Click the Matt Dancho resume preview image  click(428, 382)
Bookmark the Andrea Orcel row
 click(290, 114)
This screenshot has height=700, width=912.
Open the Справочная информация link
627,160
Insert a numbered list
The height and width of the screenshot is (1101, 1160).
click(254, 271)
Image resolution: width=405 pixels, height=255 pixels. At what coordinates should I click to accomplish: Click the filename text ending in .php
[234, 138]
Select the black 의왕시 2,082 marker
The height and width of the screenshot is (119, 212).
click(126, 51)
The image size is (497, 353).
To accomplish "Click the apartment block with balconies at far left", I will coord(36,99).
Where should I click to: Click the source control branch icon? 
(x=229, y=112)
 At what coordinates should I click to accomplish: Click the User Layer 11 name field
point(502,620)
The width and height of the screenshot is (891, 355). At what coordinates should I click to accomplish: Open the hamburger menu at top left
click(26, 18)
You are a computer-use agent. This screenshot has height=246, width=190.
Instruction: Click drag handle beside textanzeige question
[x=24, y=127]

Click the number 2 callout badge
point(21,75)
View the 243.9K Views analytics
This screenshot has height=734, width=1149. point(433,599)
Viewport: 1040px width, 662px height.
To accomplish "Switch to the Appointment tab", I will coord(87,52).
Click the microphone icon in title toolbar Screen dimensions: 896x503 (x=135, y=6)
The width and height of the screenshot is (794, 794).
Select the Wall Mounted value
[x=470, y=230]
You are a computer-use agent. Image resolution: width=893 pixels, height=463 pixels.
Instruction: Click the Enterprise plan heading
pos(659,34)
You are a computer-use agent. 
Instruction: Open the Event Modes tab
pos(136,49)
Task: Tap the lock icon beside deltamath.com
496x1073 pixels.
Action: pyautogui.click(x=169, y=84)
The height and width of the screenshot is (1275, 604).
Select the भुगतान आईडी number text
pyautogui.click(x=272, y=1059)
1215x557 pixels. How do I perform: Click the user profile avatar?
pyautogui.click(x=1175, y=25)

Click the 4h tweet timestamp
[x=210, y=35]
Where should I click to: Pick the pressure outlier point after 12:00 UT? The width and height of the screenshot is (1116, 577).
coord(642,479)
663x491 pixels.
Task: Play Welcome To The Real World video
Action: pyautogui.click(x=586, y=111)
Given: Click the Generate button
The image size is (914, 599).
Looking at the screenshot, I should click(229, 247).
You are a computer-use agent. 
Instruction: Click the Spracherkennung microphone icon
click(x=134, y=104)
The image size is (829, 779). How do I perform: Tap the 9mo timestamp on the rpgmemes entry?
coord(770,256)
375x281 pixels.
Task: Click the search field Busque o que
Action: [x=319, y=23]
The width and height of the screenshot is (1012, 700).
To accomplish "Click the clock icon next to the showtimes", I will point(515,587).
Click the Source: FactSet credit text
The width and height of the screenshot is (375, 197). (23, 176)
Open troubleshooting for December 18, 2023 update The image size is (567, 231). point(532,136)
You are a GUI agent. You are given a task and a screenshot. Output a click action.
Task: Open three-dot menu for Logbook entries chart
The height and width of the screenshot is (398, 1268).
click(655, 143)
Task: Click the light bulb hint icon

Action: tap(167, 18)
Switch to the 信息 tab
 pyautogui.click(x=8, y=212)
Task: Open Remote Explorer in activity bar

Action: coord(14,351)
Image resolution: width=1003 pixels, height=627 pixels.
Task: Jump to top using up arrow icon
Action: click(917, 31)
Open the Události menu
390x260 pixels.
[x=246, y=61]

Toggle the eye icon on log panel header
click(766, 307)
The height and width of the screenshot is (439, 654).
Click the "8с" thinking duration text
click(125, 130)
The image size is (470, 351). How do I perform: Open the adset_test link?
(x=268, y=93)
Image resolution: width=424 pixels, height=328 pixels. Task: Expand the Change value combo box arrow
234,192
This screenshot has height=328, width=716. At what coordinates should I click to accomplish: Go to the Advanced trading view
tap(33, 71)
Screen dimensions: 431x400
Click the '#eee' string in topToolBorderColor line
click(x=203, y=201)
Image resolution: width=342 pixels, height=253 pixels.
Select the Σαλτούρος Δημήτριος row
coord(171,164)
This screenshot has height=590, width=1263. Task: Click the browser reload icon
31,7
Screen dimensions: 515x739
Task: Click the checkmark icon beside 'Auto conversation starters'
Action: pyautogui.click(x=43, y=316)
======
**Problem details:** Only the lines from the one containing "This screenshot has height=328, width=716." through the end of the entries above should be written out, exactly and in full.

**Solution to the problem:**
This screenshot has height=328, width=716. At what coordinates should I click to accomplish: Go to the Advanced trading view
tap(33, 71)
Screen dimensions: 431x400
Click the '#eee' string in topToolBorderColor line
click(x=203, y=201)
Image resolution: width=342 pixels, height=253 pixels.
Select the Σαλτούρος Δημήτριος row
coord(171,164)
This screenshot has height=590, width=1263. Task: Click the browser reload icon
31,7
Screen dimensions: 515x739
Task: Click the checkmark icon beside 'Auto conversation starters'
Action: pyautogui.click(x=43, y=316)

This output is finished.